Intraspecies population structure analysis gave the optimum K value as K = 2 and K = 3 using Delta K and L (K) approaches respectively. Since delta K may erroneously result into K = 2 (Figs S2 and S3) both K Values were considered. In C. procera at K = 2, the populations grouped into West Africa (Mali K and Mali S) and East Africa populations (Baringo, Tharaka, Kibwezi, Tanzania). At K = 3 Baringo population separates from the rest of the East Africa populations, with Tanzania and Mali S populations showing admixtures (see Fig. 5). In C. gigantea populations at K = 2, the Dongchuan population clustered with the Honghe population while the Hainan population grouped with the Nepal population, however at K = 3 the Nepal population and the Hainan population each formed a separate group (Fig. 5). These results were consistent with the analyses from both PCoA and NJ (Fig. 6).

Figure 5
figure 5

Principal coordinate analysis (PCoA) and Neighbour-joining (NJ) tree showing the relationships among populations of C. procera and C. gigantea. (a) PCoA for six populations of C. procera. (b) NJ for six populations of C. procera. (c) PCoA for four populations of C. gigantea. (d) NJ for four populations of C. gigantea. In each case, the colours correspond to the populations in NJ and PCoA.

Figure 6
figure 6

Structure bar plots showing the assignment of individuals into distinct genetic clusters. (a) C. procera (b) C. gigantea.

Genetic Differentiation

Patterns of genetic divergence by AMOVA analysis showed that 28.32% of total variation was accounted for by interspecific differences between C. procera and C. gigantea, with a FST value of 0.528. When AMOVA analysis was assessed within each species, C. procera had most genetic variation (55.35%) partitioned within individuals while in C. gigantea among-population divergence was highest (57.01%). The genetic differentiation (FST) for C. procera and C. gigantea were 0.366 and 0.57, respectively (Table 2). Among the sampled populations interspecies pairwise FST values were lowest between the Tharaka and Kibwezi populations both within C. procera (FST = 0.200) and the highest differentiation (FST = 0.491) was between the Baringo (C. procera) and Hainan (C. gigantea) populations (Table S3). Intraspecies pairwise FST values in C. procera showed that the most differentiated populations were between Baringo and Mali K (FST = 0.362), while in C. gigantea the Dongchuan and Hainan populations were the most differentiated (FST = 0.451) (Table S3). At the loci level the genetic differentiation (FST) ranged from 0.036 (CG71) to 0.707 (CG83) with a mean of 0.405 in C. gigantea whereas in C. procera the FST ranged from 0.024 (CG35) to 0.764 (CG83) with a mean of 0.291 (Table S2).
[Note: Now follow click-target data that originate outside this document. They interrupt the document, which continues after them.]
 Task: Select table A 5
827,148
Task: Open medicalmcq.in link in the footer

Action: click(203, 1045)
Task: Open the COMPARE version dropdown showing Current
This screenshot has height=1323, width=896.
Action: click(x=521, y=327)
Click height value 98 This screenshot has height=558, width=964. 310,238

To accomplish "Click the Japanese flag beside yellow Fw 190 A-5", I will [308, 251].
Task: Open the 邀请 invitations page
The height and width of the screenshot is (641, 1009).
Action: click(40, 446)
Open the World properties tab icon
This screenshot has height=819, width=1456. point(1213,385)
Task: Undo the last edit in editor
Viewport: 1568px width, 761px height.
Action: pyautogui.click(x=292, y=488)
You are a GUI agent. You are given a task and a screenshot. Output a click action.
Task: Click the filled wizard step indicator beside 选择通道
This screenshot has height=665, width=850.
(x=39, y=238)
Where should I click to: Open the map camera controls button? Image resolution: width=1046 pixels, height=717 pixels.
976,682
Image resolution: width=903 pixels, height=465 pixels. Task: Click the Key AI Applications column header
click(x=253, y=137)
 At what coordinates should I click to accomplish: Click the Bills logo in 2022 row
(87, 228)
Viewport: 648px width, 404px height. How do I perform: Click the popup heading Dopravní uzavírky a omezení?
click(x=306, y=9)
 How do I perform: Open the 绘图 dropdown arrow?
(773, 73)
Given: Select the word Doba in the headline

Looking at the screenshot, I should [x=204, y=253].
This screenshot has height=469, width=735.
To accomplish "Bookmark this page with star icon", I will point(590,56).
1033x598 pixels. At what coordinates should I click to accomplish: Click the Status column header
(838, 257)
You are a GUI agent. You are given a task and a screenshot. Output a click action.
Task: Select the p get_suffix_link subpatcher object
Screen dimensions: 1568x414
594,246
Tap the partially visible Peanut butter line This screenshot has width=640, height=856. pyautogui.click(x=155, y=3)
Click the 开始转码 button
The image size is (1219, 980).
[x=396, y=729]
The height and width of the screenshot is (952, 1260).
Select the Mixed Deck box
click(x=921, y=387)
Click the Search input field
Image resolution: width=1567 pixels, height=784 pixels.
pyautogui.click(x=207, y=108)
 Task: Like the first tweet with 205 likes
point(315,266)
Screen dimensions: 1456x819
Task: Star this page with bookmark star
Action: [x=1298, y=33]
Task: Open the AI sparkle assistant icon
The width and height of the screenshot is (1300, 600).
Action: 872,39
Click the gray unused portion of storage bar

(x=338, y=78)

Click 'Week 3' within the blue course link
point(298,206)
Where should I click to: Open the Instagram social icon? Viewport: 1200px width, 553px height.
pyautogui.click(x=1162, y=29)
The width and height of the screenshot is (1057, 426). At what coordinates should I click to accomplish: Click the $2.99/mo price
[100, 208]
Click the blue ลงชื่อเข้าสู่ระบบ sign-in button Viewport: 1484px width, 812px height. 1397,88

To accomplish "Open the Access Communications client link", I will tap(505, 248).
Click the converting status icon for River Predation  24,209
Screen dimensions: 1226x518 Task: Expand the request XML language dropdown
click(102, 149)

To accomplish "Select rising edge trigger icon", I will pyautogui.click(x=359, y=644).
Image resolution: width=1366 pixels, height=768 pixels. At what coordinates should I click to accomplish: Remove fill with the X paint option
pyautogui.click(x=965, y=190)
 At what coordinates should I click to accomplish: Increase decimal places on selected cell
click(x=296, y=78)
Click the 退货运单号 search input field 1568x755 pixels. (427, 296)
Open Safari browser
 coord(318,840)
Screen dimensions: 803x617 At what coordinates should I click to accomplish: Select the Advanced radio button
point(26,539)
Table 2 AMOVA analysis comparing genetic variation within and between species of genus Calotropis (p = value: 0.001).

Mantel test analysis is often used to examine the correlation between geographic and genetic distance18. Our Mantel test analysis showed a significant correlation between geographic and genetic distance among C. procera populations (r = 0.875, p = 0.020) (Fig. 7a), whereas no such correlation was found within C. gigantea populations (r = 0.39, p = 0.21) (Fig. 7b).

Figure 7
figure 7

Correlation of geographic distance (in kilometers) and genetic distance (pairwise FST) among 286 individuals of 10 populations of Calotropis, including regression line (Mantel test, R2 = 0.31, P = 0.001 at 1000 randomization).

Discussion

Development of EST-SSR

This study represents the first attempt to develop and utilize EST-SSR markers to examine genetic diversity in the genus Calotropis. EST-SSRs have been found to be important molecular markers for detecting genetic diversity, structure, and demography as well for applied and experimental research on plant populations20. These markers show high transferability to closely related species of same genus or even family since they are associated with transcribed genes conserved among homologous genes21. Here, 151 primer pairs (88.8%) were successfully amplified PCR fragments from 170 pairs that had been designed from unigenes generated from transcriptome data. 19 primer pairs did not yield any PCR product. This could have been a result of insertions, lack of specificity, assembly errors, chimeric primers and the presence of large introns22. The polymorphism rate of Calotropis EST-SSR primers was 13.5%, which is comparable to that reported from other plants such as Neotropteri nidus (11%)22 and sesame 11.9%23.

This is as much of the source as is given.